We're well. Good early morning.

Speaker 6

First question relates to the warehouse automation. You mentioned that you're seeing some pausing going on inactivity, but you don't expect that, I guess, to affect the current fiscal year? Can you sort of speak to what that might mean for the first half of the next fiscal year, or sort of just looking beyond the next year?

It's difficult to tell. We're not anticipating any impact to the current fiscal year unless there is some significant economic disruption that causes a pause. Right now, the orders are in-house, and our projects are in on time to deliver a strong year. As you might expect, projects of this scale end up being a bit modular and move one month in advance. We're seeing a slowing consistent with what I would say is the overall market sentiment. I would call it more a cautiousness rather than a pause from our customer base as they try to figure out what's happening with the economic environment we’re in. But that can change very quickly—some of these projects can be $5 million to $10 million that you can land relatively quickly that you weren't anticipating necessarily at this time. We still have four or five months before we begin next year, and some of the orders we have now will roll in the first quarter at least of next year. So right now, we're not anticipating any major challenges into next year. But we'll keep you up to date over the course of the next quarter or two.

Speaker 6

Okay.

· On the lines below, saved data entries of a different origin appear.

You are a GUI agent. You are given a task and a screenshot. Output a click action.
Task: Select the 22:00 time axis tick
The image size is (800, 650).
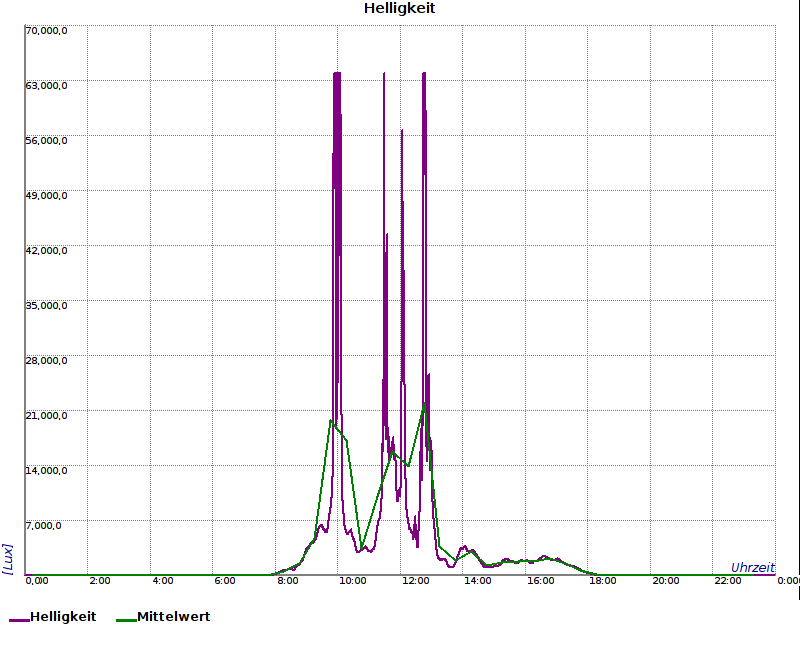(x=728, y=580)
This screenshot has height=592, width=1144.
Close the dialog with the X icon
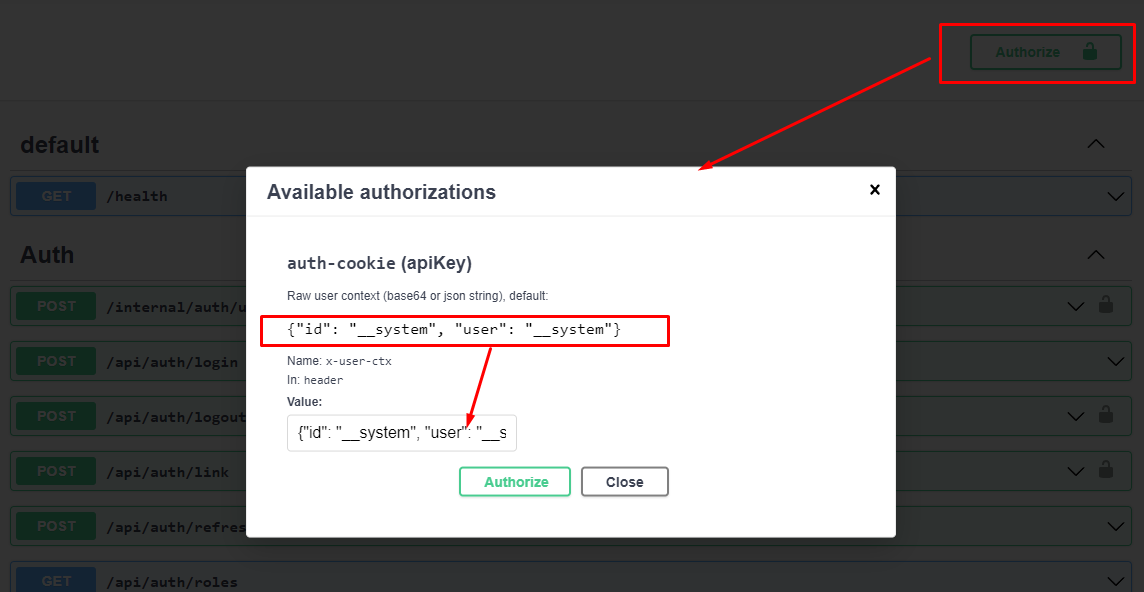coord(874,190)
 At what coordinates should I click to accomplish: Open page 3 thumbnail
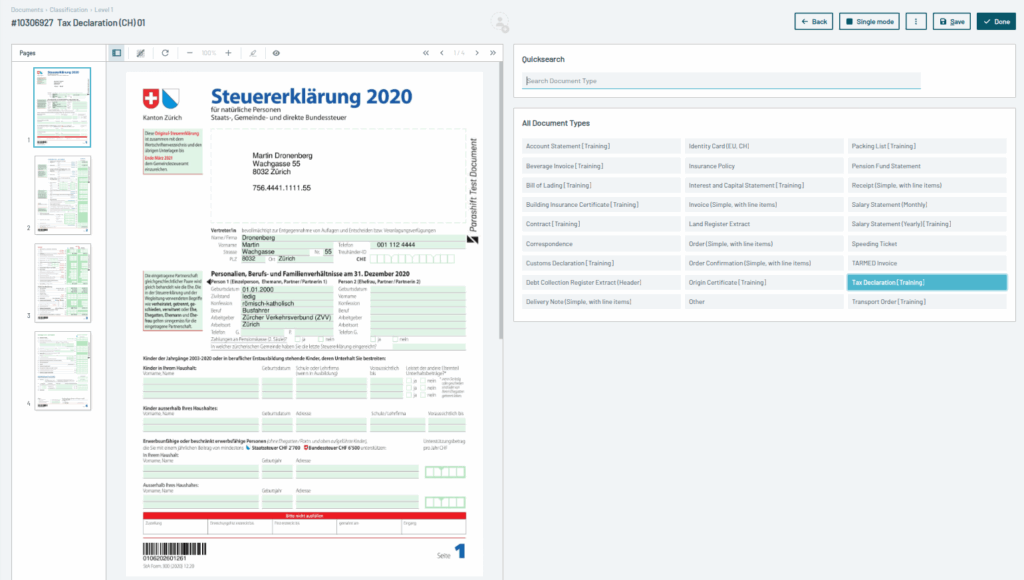coord(60,282)
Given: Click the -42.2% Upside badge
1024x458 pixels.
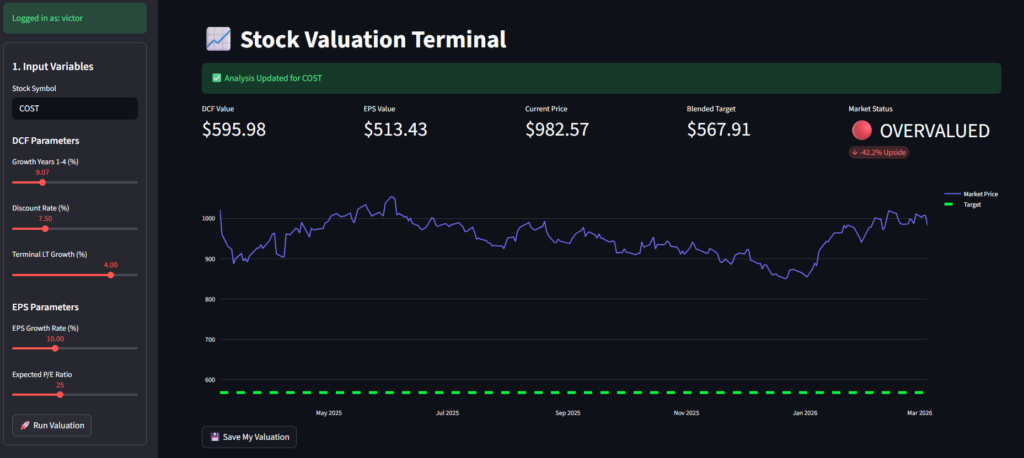Looking at the screenshot, I should pyautogui.click(x=878, y=152).
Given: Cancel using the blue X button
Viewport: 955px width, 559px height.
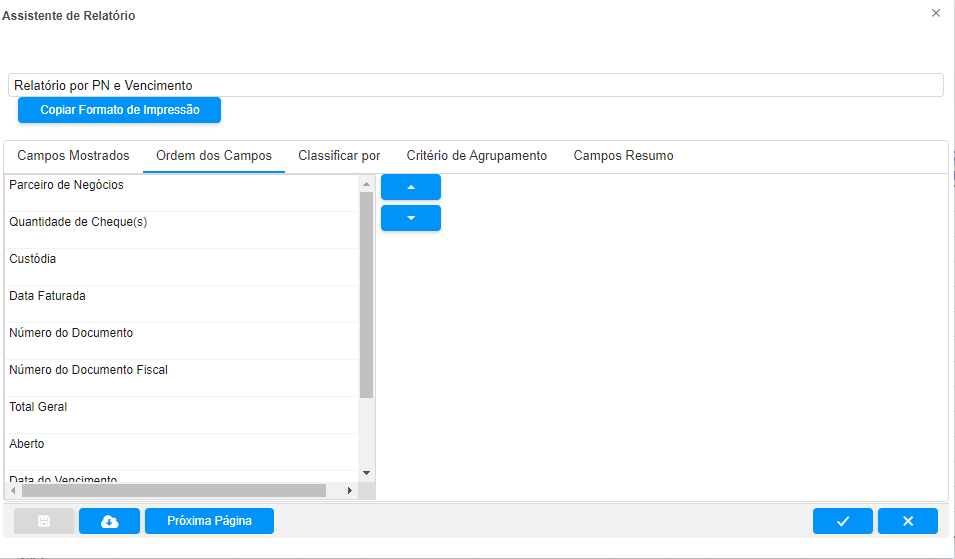Looking at the screenshot, I should click(x=907, y=521).
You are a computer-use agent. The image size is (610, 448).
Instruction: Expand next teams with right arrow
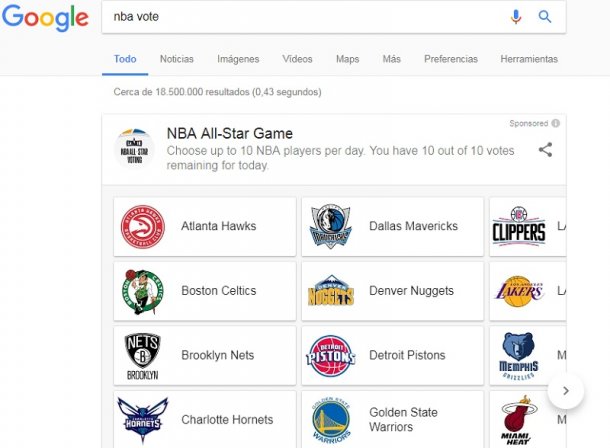tap(565, 391)
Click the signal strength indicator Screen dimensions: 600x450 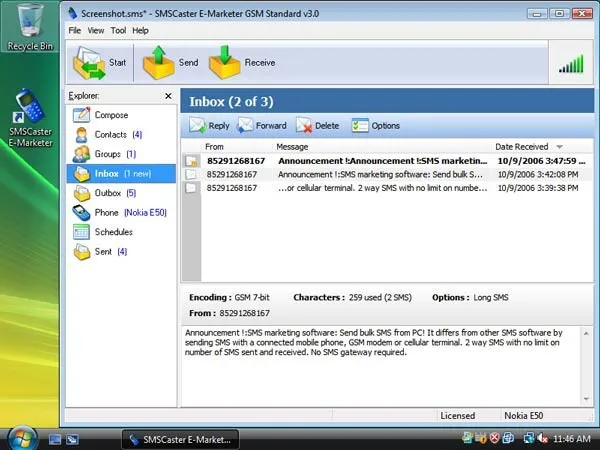[571, 64]
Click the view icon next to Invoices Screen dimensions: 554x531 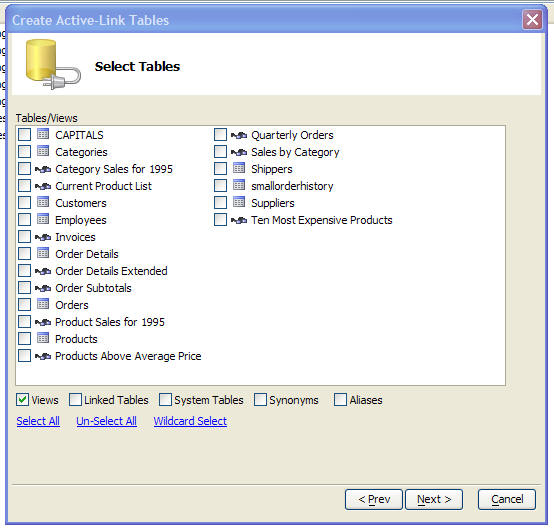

And secondly, you alluded to some of the new, I guess, product and technology initiatives on the warehouse automation side; could you just elaborate a little bit further in terms of the additional areas you're looking to get into?

So one of the projects that we’re working on, and I think has some significant opportunities, is the management of what's called AGVs, autonomous guided vehicles. Autonomous guided vehicles are basically robotic moving carts that will move around a warehouse autonomously and allow the movement of product without the conveyors. The magic in this whole system is managing multiple AGVs in a warehouse that could be upwards of a million and a half square feet. We're developing that technology; we've got a test model going out in the next six months or so with a large U.S. customer that I'm not at liberty to speak about. Obviously, if that is successful, we'll be rolling it out over the years to come. The commentary about that is more around—we're not static. And each one of these three businesses we call industrial technology, and for that matter, in all of our businesses, we continue to evolve them. I think that part of it is lost on a lot of the market. The opportunities that are presented to us allow us to continue to grow these businesses, meet market demands, and be innovators in that space.

Speaker 6

Got it. And then in terms of the printhead innovation, any sort of thoughts on timing there?

Yes, we are. In fact, I'm off; we're off to a European fabrication lab here in the coming month or two. Our expectation is we're going to start the production levels of that. As you might expect, this is not an overnight production; we have found a partner for the development of that product. And I will tell you, it is a 24-event.

Speaker 6

Okay, and then lastly, I believe you mentioned the relative cash outflows to settle your pension this year. And last, could you repeat those? I just didn't write...

Sure. So this year we settled our supplemental plans in the first quarter for $24 million. Last year, we settled our U.S. pension plan in the first quarter for a little over $35 million.

Speaker 6

Right. Thank you so much.

You're welcome, Justin. Thank you.

Operator

And we have reached the end of our question-and-answer session. I'll now turn the call back over to Bill Wilson for closing remarks.

Speaker 1

Very good. Thank you. Again, thank you for joining us today and your interest in Matthews. For additional information about the company and our financial results, please contact me or visit our website. Enjoy the rest of your day.

Operator

And this concludes today's conference, and you may disconnect your line at this time. Thank you for your participation.